Australia’s refugee program sparks a lot of heated political debate. Even more controversial is the issue of asylum seekers who arrive in Australia by boat.
The enduring popularity of an email hoax claiming that refugees receive more social security payments than pensioners highlights a strong concern of critics, that refugees are a drain on the public purse, and good intentions aside, they are a net economic loss for Australia.
But is this true? Not according to recent research by Professor Graeme Hugo. Hugo’s report, Economic, Social and Civic Contributions of First and Second Generation Humanitarian Entrants, was commissioned by the Department of Immigration and Citizenship (my employer, see disclosure below).
The research found that in the long term refugees are a net positive for the Australian economy. Not to mention the other ways that cultural and ethnic diversity has enriched Australia over the last 65 years.
Among the most striking findings of Hugo’s report is the above average entrepreneurial talent of refugees. For example, in 2005 five of Australia’s eight billionaires were first or second generation post-war refugees. Refugees are also over represented in small business ownership compared to non-refugee Australians.
An example of this that comes to mind is Frank Lowy, the Czech refugee who migrated to Australia via Israel. Lowy went on to found the Westfield group, the largest retail property group in the world.
Why are refugees such successful business people? The most likely reason, according to Hugo, is that refugees are a self-selected group of risk takers.
By taking the risk of fleeing in search of a better life refugees have shown a tolerance for risk that is higher than comfortable, affluent Australians. To be a successful entrepreneur, you need to take risks.
This appetite for risk of refugee migrants contrasts with our skilled migration programs’ migrants. They are selected for educational attainment, English proficiency and professional experience. All desirable traits certainly, but achieved by methodical hard work, not big gambles on business.
So, now that we know that refugees have shown they are more likely to succeed in business, what policy ramifications does this have for successfully settling refugees in Australia?
Australia’s settlement services
Australia’s (successful by world standards) settlement programs focus on assisting refugees to build their English skills, set up their households and navigate Australia’s complex consumer and government environments.
They don’t however focus on building on this recently identified talent for business among refugees.
These programs also cost serious money. Australia’s Settlement Grants Program alone costs 37 million dollars annually to deliver settlement services. Then there are the Adult Migrant English and Humanitarian Settlement Services programs which cost significantly more again.

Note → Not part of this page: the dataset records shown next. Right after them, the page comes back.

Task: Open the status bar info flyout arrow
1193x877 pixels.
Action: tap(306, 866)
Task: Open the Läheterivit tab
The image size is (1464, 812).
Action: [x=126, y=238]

I’m not arguing that this money is wasted. Far from it. But as we learn more about the contributions of refugees to Australia, we must ensure that our settlement services are as effective as possible.
Randomised refugee resettlement?
One approach to encourage these budding businessmen and women could use Tim Harford’s model for policy innovation (see my previous book review of Adapt for an explanation). This involves trying out risky new ideas on a small scale and conducting rigorous evaluation for success.
We could design a randomised trial to discover the best way to encourage refugee entrepreneurs. It may look somewhat like this:
- A control of refugees who simply receive the standard settlement services.
- A second control group would be provided information on starting businesses in Australia and provided with access to business mentors.
- A third group would also receive these business services, but in addition would receive start-up ‘micro-finance’ loans or even grants to kick start their businesses.
After a length of time, say 3 years, we could go back to each of these groups and evaluate their relative levels of success. We could look at the individual and their families health and education outcomes, income levels, English proficiency, and community involvement.
What might we find?
We may find that those who received the grants or loans were able to get their businesses off the ground more quickly. This head start may have allowed them to employ members of their family and thereby increase the wealth of their community in Australia. This might even flow back to their home country in the form of increased remittances.
On the other hand we may see that those who received money from the government saw it as a hand out. They did not value the money and wasted it. In fact it may be counter productive, and the control groups may have stronger business success.
Regardless of the outcome for the individuals we would know what helps refugees get started on an entrepreneurial pathway in Australia. And we would have hard evidence to back it up.
Too often service provision to the needy in Australia is not backed up by rigorous analysis. This weakens the argument for increased Government involvement.
And who knows, in thirty years this small amount of money may have provided the kick start that Australia’s next Frank Lowy needed to start a future mega-success in Australian business. Why don’t we try and find out?
I work for the Department of Immigration and Citizenship. I do not work in the refugee or settlement areas. Though I did previously work in the Department’s settlement branch. These views in no way represent those of the Department or Government and are mine and mine only.